→ Task: Your copy of the entries must be exact, and it must not include the pictures.

......

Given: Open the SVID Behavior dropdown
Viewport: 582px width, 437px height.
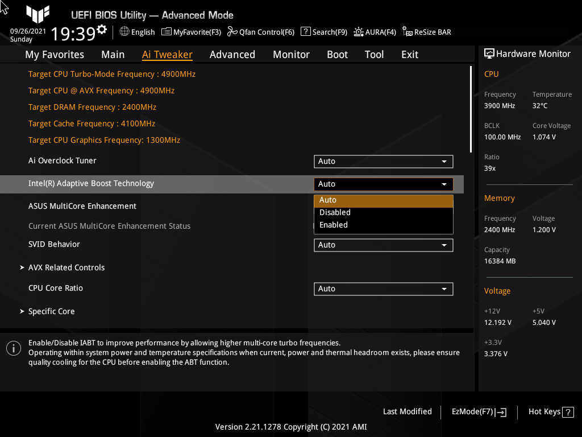Looking at the screenshot, I should pos(383,245).
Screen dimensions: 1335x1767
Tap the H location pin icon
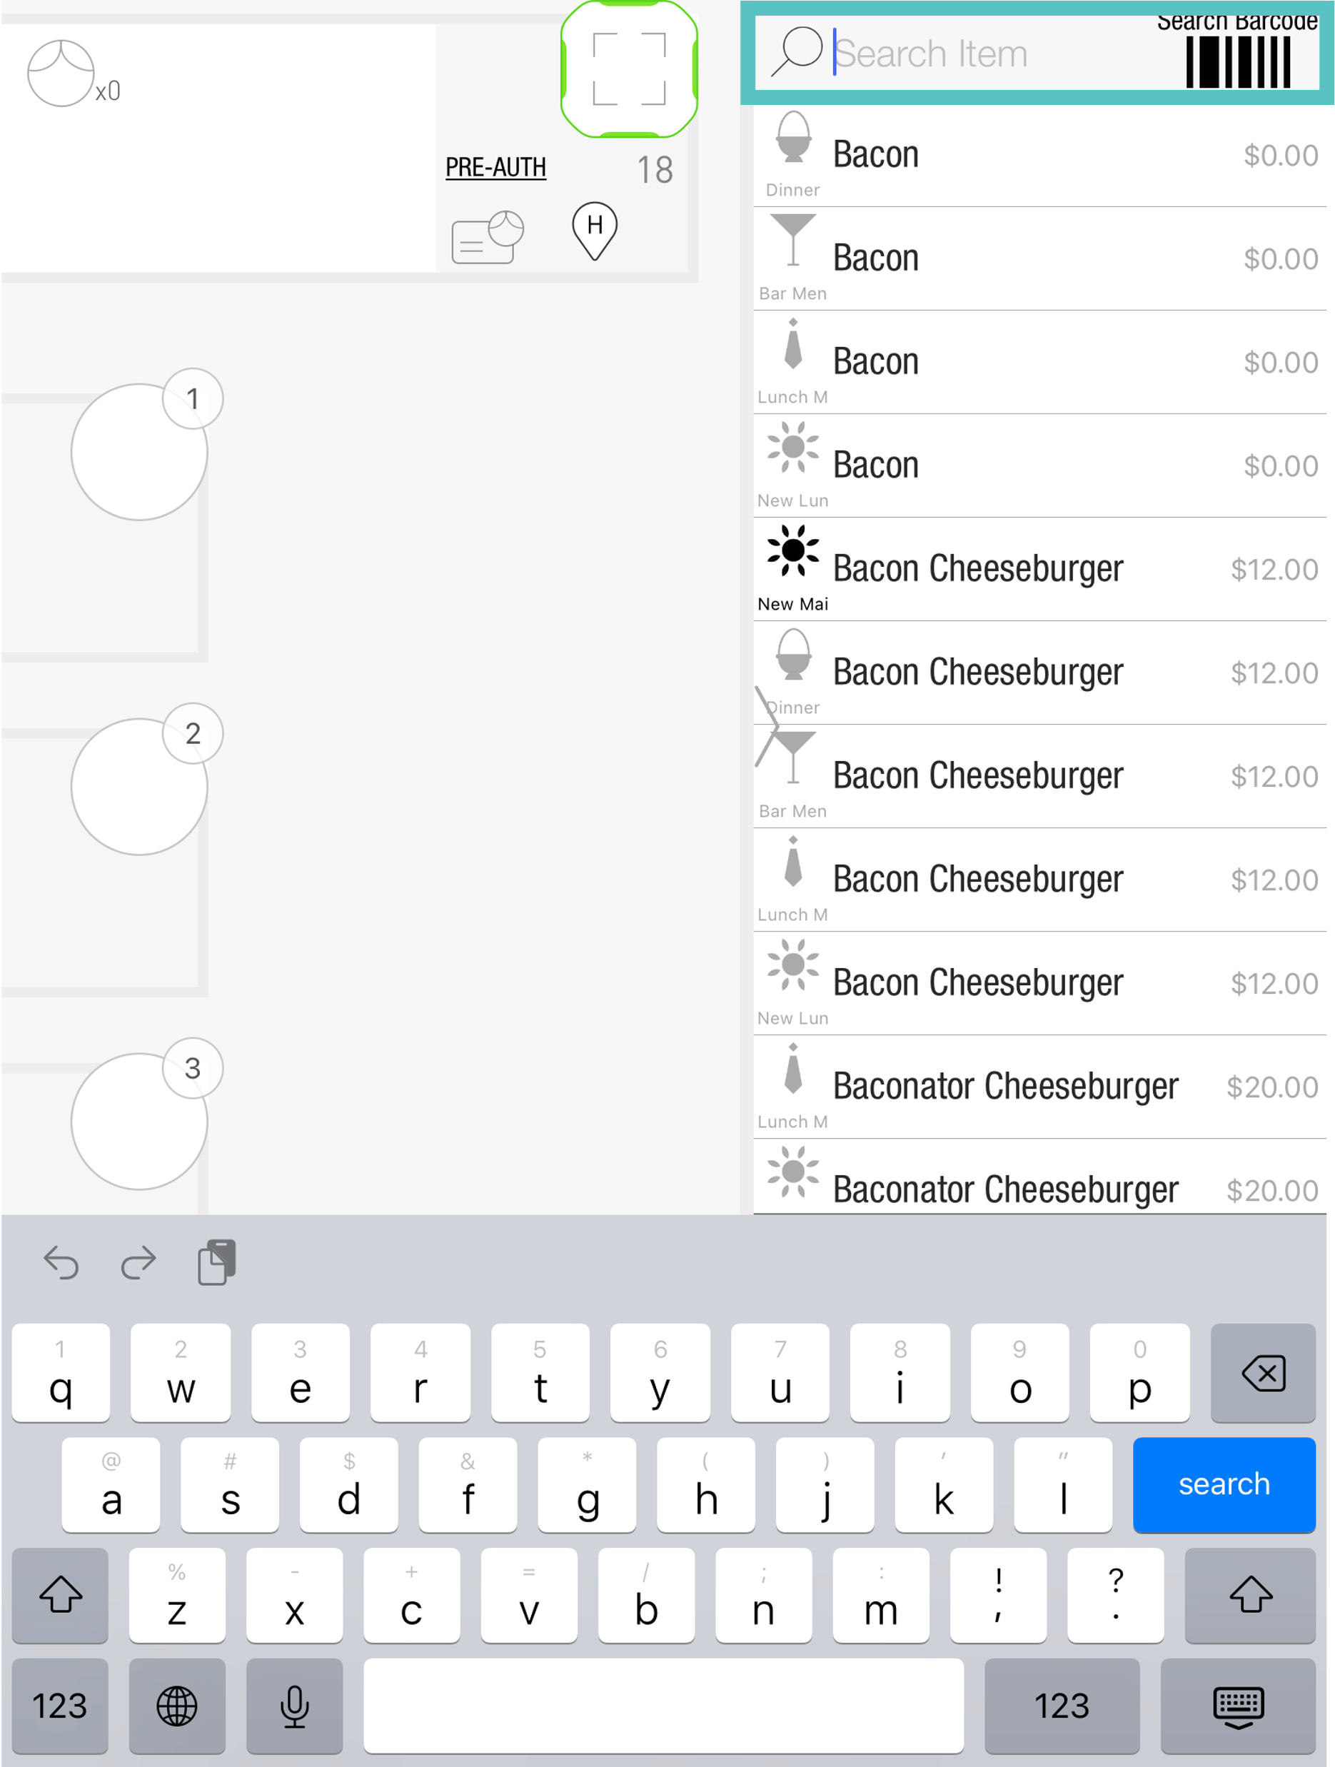point(594,229)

......

→ Response:
Given: Open the SVID Behavior dropdown
Viewport: 582px width, 437px height.
Looking at the screenshot, I should pos(383,245).
Screen dimensions: 1335x1767
Tap the H location pin icon
point(594,229)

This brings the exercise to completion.